November 20, 2013 / 10:54 AM / 5 years ago

Shares tick up ahead of Fed minutes, gold falls

NEW YORK (Reuters) - The euro fell on Wednesday while stock markets around the world were little changed after a report that the European Central Bank was considering a negative deposit rate.

A man walks through the lobby of the London Stock Exchange August 5, 2011. REUTERS/Suzanne Plunkett

Citing unnamed sources, Bloomberg reported that the ECB was considering making banks pay to deposit cash with it overnight, and that if it decides to take the deposit rate into negative territory from the current level of zero, it would consider an interest rate of -0.1 percent.

The euro fell to its lows of the day while the U.S. dollar index .DXY rose 0.2 percent to its highs of the day.

Equity investors were looking ahead to upcoming comments from the U.S. Federal Reserve, which was expected to confirm that its stimulus would remain in place, while the euro slumped after a report.
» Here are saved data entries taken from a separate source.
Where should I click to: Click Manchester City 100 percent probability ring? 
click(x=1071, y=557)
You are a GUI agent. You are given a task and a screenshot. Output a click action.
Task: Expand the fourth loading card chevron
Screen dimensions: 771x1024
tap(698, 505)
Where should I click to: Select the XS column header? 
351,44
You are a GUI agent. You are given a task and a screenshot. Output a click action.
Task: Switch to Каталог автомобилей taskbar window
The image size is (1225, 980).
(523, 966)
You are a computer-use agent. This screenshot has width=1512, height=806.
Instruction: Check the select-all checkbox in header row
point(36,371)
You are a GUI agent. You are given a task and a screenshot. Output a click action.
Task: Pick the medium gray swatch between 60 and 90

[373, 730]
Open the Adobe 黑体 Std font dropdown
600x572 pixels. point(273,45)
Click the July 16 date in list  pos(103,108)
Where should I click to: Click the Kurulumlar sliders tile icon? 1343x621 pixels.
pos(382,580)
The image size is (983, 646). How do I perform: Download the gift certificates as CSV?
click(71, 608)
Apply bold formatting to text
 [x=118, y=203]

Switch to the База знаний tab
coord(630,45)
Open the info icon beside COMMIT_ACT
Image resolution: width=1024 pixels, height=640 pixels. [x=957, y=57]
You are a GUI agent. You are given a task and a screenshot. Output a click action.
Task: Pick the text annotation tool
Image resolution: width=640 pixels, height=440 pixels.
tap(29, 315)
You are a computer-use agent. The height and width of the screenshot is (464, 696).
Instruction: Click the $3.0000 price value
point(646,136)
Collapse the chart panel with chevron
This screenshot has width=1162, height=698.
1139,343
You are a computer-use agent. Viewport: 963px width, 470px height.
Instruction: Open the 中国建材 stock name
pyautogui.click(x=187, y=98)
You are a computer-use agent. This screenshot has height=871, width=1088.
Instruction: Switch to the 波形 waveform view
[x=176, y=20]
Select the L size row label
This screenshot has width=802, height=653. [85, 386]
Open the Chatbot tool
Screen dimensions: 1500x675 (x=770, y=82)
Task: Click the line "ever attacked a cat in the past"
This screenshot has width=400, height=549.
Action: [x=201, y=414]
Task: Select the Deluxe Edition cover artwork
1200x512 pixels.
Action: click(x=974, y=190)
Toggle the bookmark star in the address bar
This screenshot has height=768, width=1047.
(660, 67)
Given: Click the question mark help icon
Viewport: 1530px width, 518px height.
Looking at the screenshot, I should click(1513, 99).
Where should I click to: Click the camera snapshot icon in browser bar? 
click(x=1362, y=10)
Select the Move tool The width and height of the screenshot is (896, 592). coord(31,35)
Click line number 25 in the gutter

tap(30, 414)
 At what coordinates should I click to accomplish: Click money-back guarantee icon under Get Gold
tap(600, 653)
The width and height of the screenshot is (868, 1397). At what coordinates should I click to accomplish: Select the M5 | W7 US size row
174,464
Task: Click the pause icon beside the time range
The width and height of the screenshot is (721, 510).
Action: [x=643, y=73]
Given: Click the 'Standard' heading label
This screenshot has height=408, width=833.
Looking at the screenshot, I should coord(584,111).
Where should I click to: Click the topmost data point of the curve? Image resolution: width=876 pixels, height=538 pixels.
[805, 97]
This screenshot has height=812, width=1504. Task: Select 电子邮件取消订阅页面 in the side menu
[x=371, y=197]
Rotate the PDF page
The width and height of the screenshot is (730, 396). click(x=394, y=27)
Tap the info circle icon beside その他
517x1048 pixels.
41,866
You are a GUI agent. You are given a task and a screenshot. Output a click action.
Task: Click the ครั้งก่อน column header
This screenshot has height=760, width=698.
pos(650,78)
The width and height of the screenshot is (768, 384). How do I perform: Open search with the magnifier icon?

The program, as well as similar programs from other major central banks, has fueled equity gains in 2013, taking Wall Street to repeated all-time highs and other regions to multi-year highs.

Fed Chairman Ben Bernanke set the tone late on Tuesday for what is expected to be a cautiously upbeat assessment from the Fed minutes, saying the U.S. central bank would keep monetary policy ultra-easy as long as needed.

“There’s been talk that tapering is coming soon. Maybe this takes some pressure off” the market, said Peter Jankovskis, co-chief investment officer at OakBrook Investments in Lisle, Illinois.

While the Fed’s accommodative monetary policy is expected to provide a floor under equities for as long as it continues, questions about when it will start to be slowed have tempered some buying enthusiasm. In addition, the size of the rally has market participants seeking new catalysts in an environment marked by signs of tepid economic growth.

The MSCI world share index .MIWD00000PUS fell 0.1 percent, while European shares .FTEU3 rose 0.1 percent.

The Dow Jones industrial average .DJI was up 12.10 points, or 0.08 percent, at 15,979.13. The Standard & Poor’s 500 Index .SPX was up 3.33 points, or 0.19 percent, at 1,791.20. The Nasdaq Composite Index .IXIC was up 11.86 points, or 0.30 percent, at 3,943.41.

U.S. equities were also boosted by data showing consumer spending rose more than expected in October, while consumer prices unexpectedly fell.

“Strength in the economy and subdued inflation pressures mean the Fed doesn’t have to rush to reduce its stimulus,” Jankovskis said.

Among other asset classes, Brent crude rose 0.9 percent. Gold prices fell 0.9 percent on the day while copper was up 0.3 percent.

The benchmark 10-year U.S. Treasury note was up 1/32, the yield at 2.7068 percent. The dollar fell 0.2 percent against the yen.


In Britain, now the best-performing of Europe’s big economies, the Bank of England also published minutes from its latest meeting, saying the country is in a sustained recovery and there are no major inflation risks. The BOE also stressed it was in no rush to raise interest rates.

Sterling initially cut early gains, while UK government bonds and shares pared losses. But the impact proved to be short-lived and was soon reversed.

In another closely watched move, the Chinese central bank set the yuan’s mid-point for Wednesday trading at 6.1305 per dollar, its highest since the landmark revaluation in 2005.

Zhou Xiaochuan, head of the People’s Bank of China, said in a book about the reforms published on Tuesday that China will gradually expand the yuan’s foreign exchange trading band to make the currency more flexible and market-driven.

That does not necessarily mean China will move the trading band overnight, but some analysts think the yuan could gain in the near term on speculation of a wider trading band. For the wider market, it should mean Beijing is less likely to buy U.S. dollars to keep its currency in check.

The yuan was little changed in onshore trading, changing hands at 6.0923 per dollar compared with 6.0927 at the local close on Tuesday.